Machine learning and cell imaging combine to predict the effectiveness of multiple sclerosis drugs

Machine Learning


Groups create tools to predict whether multiple sclerosis drugs are effective for patients

CD8+ T cells in non-responsive patients are resistant to natalizumab inhibition of cells that diffuse in an actin polymerization-dependent manner. credit: Natural Communication (2025). doi:10.1038/s41467-025-60224-3

Researchers from Brazil have worked with French institutions to develop a tool that can predict how patients will respond to natalizumab, one of the most commonly used drugs to treat multiple sclerosis.

Despite its effectiveness, approximately 35% of users are not fully responding to treatment and experience a return of symptoms within two years of initiating treatment. Additionally, it can reduce the frequency and severity of occurrence and slow the progression of the disease, but can cause side effects such as serious infection (progressive multifocal leukocytosis), headaches, muscle and stomach pain, fatigue, and increased risk of depression.

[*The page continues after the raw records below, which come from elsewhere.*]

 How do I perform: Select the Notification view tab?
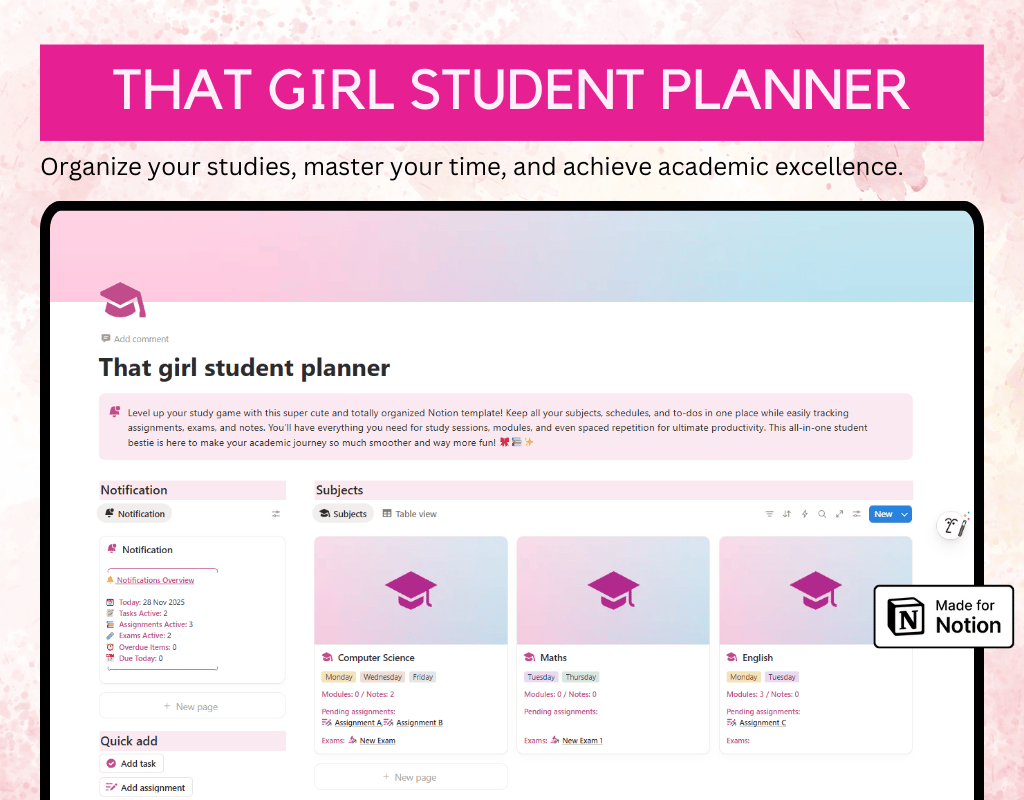click(135, 514)
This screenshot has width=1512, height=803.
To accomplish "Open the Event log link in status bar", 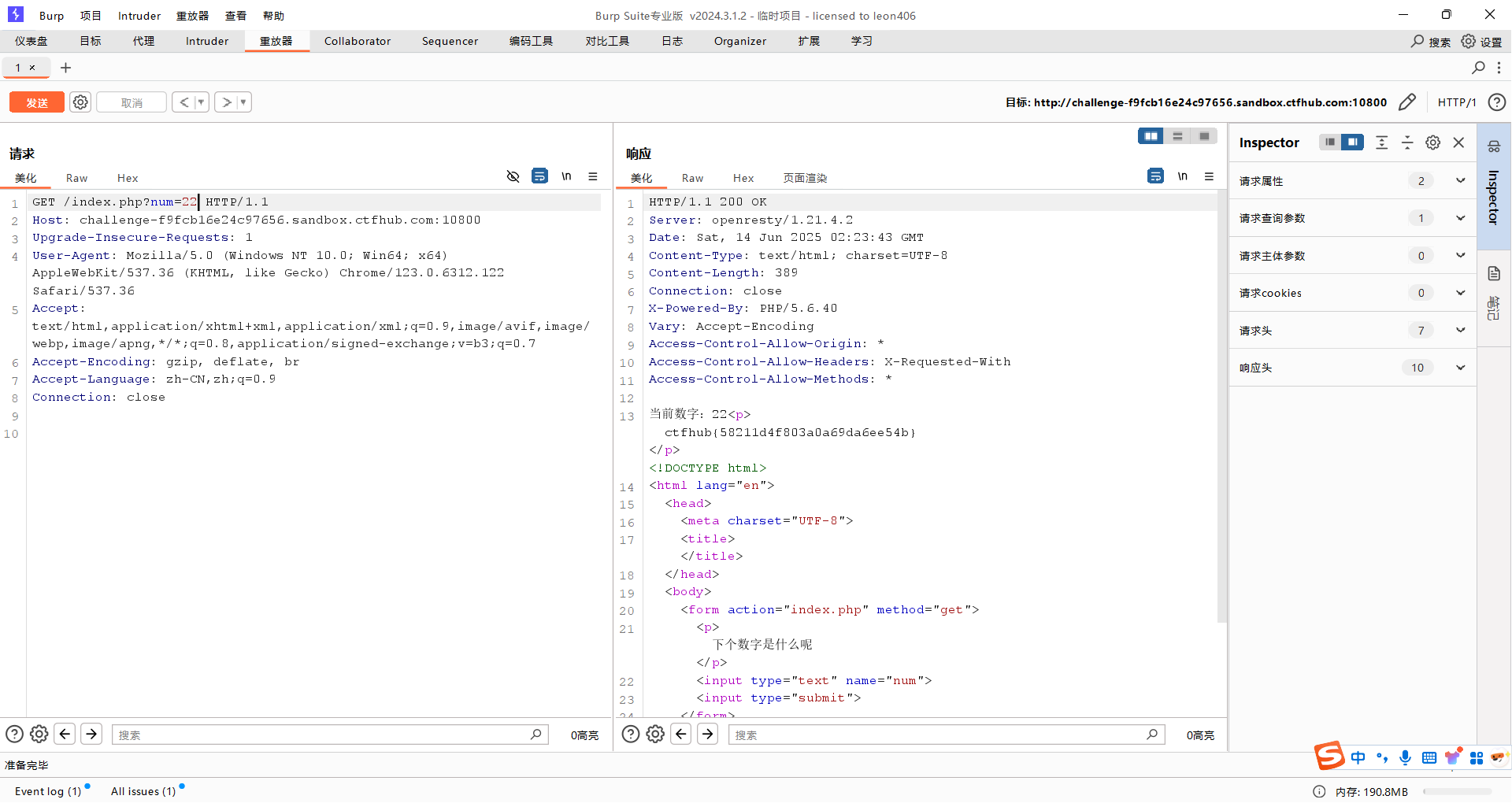I will pos(48,791).
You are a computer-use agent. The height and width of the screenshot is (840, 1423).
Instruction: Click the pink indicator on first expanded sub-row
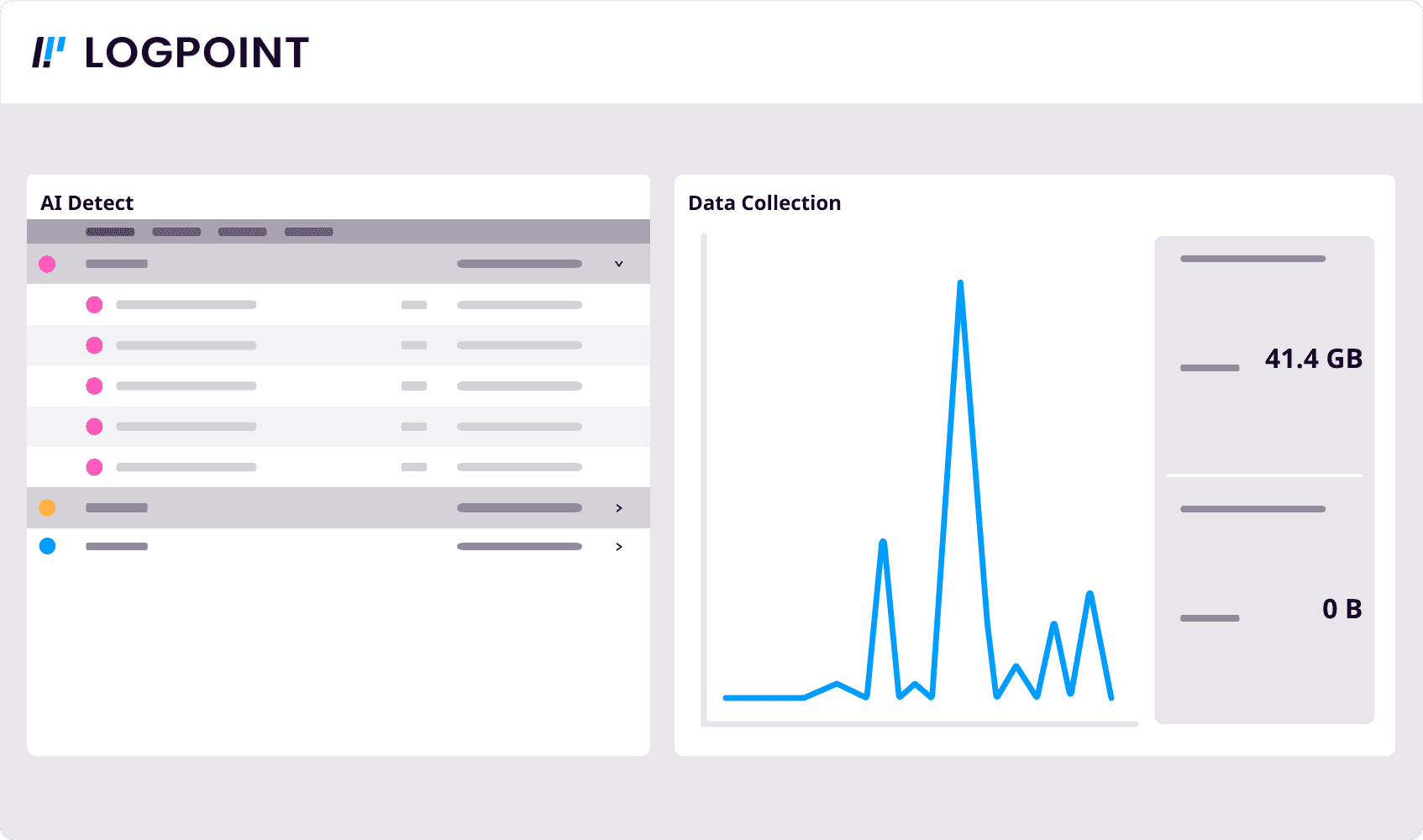(x=94, y=305)
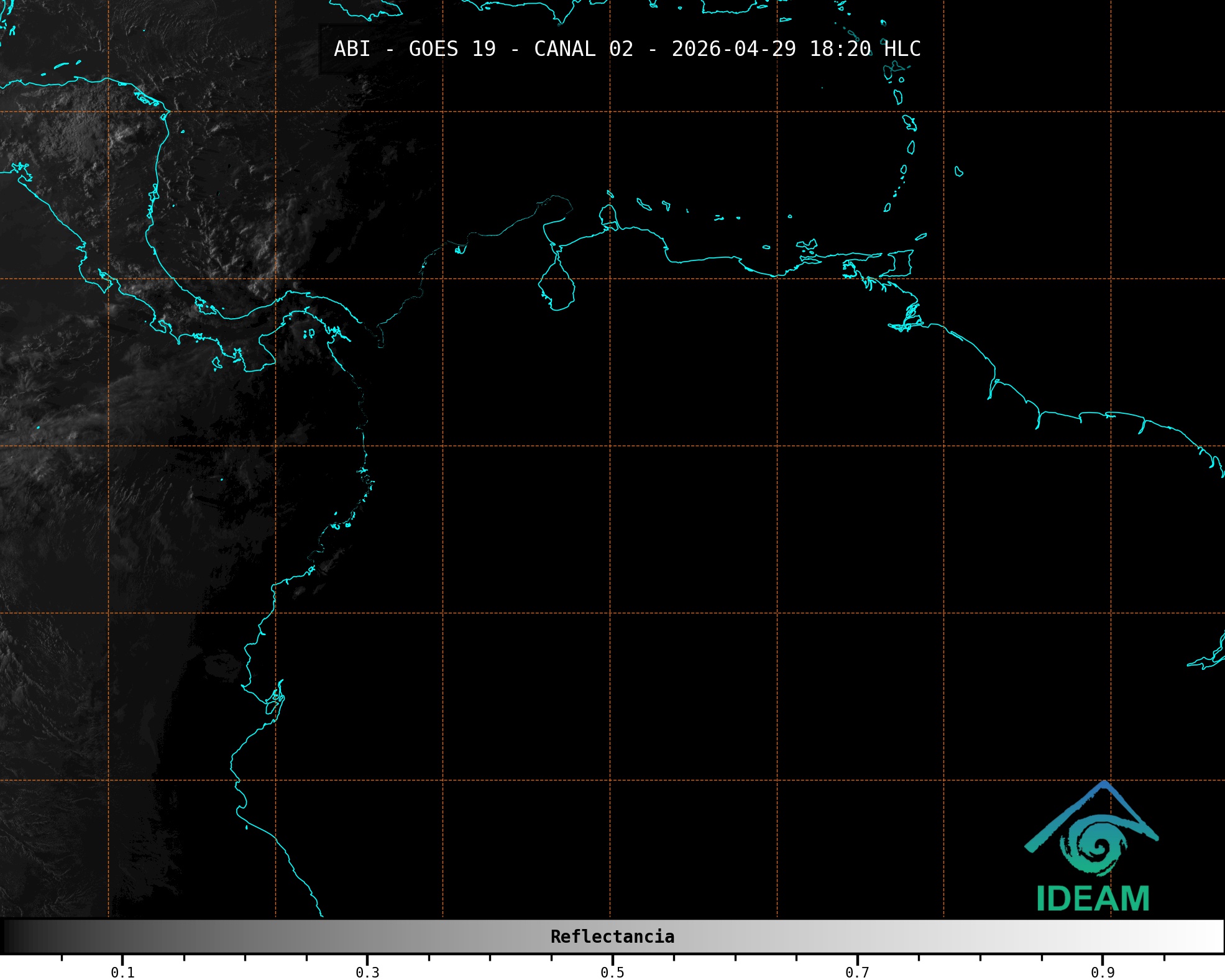Click 'GOES 19' in the image title
This screenshot has height=980, width=1225.
(452, 49)
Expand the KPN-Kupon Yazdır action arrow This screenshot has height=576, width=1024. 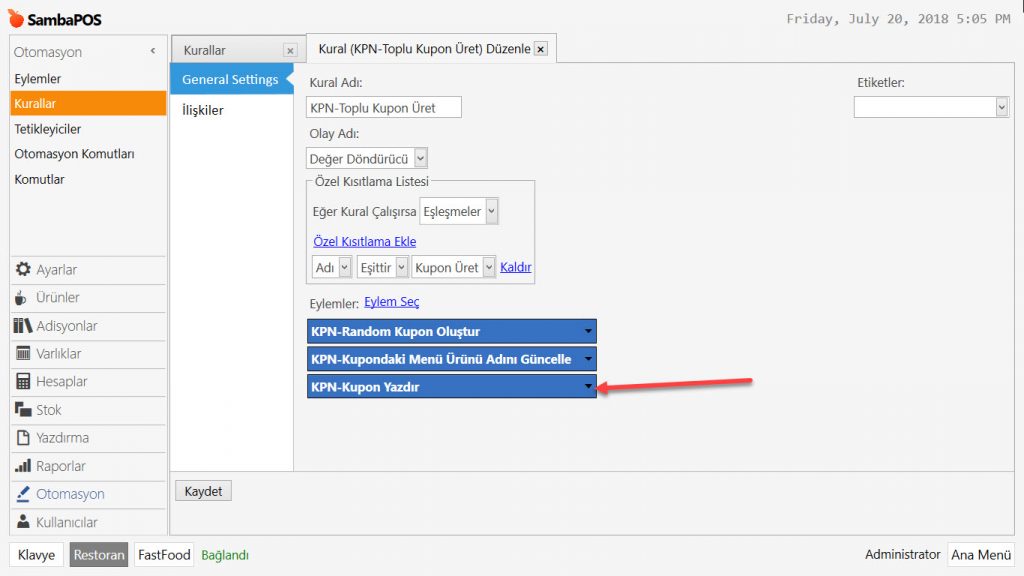click(588, 387)
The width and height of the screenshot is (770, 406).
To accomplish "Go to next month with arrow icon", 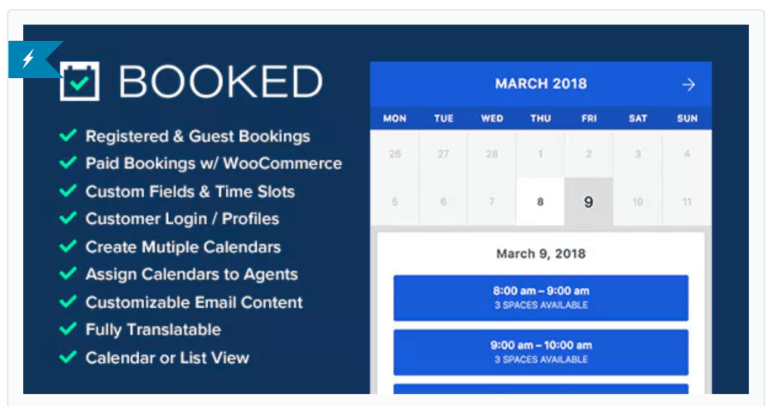I will pos(688,84).
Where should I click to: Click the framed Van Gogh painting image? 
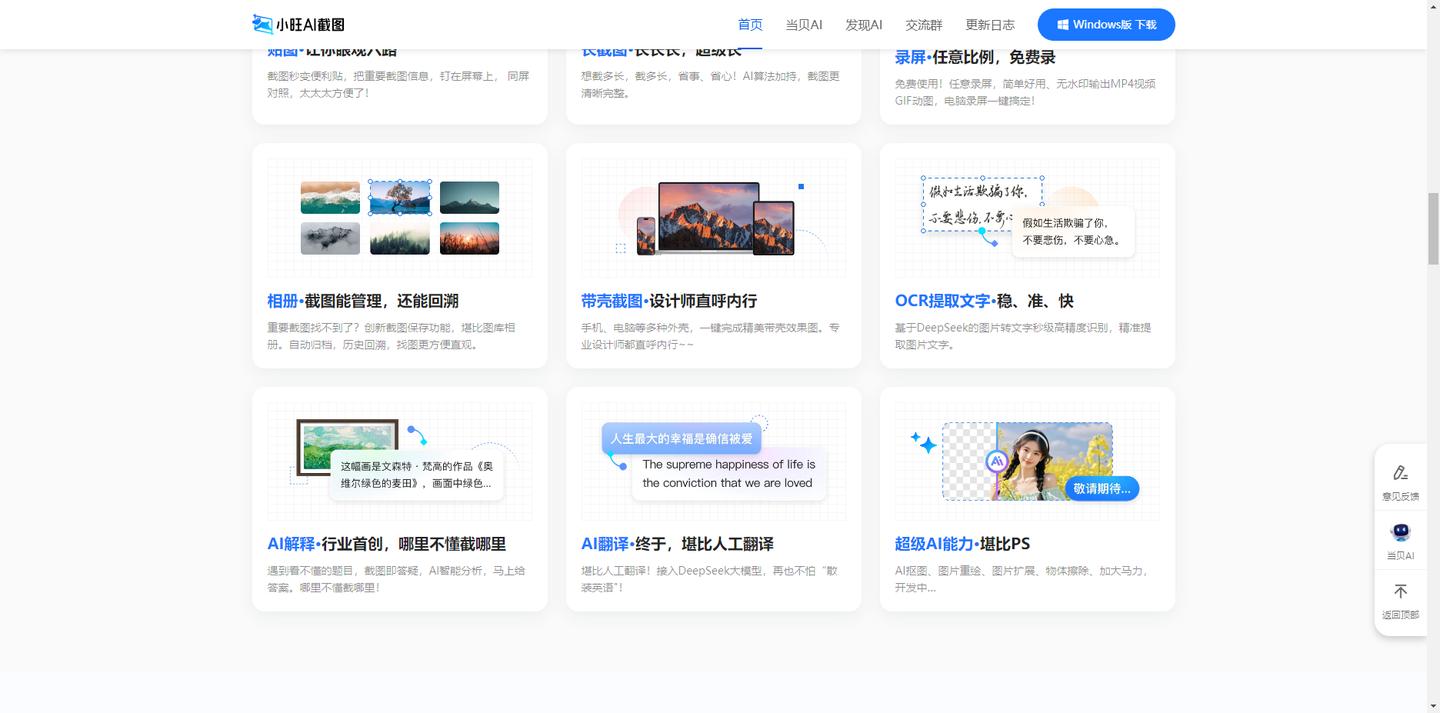coord(348,447)
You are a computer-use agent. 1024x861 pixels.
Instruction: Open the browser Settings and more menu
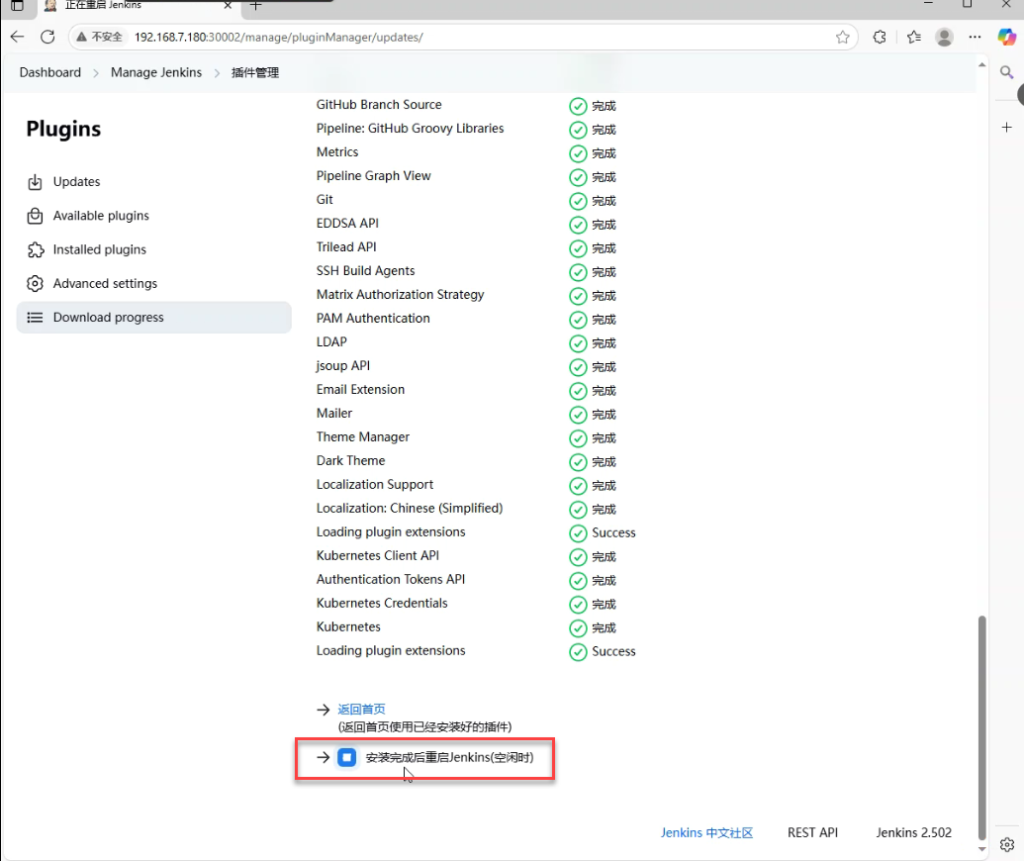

Using innovative methodologies, a group of scientists have achieved important advances in precision medicine. This advancement will allow patients to receive targeted treatments that improve their future quality of life, have fewer side effects and have positive outcomes in a shorter period. It also reduces costs for public health systems. Natalizumab, a monoclonal antibody, is offered in Brazil as a national public health network (known as SUS), a “Sistemaúnicode Saúde” which costs an average of 10,000 brl per patient per month.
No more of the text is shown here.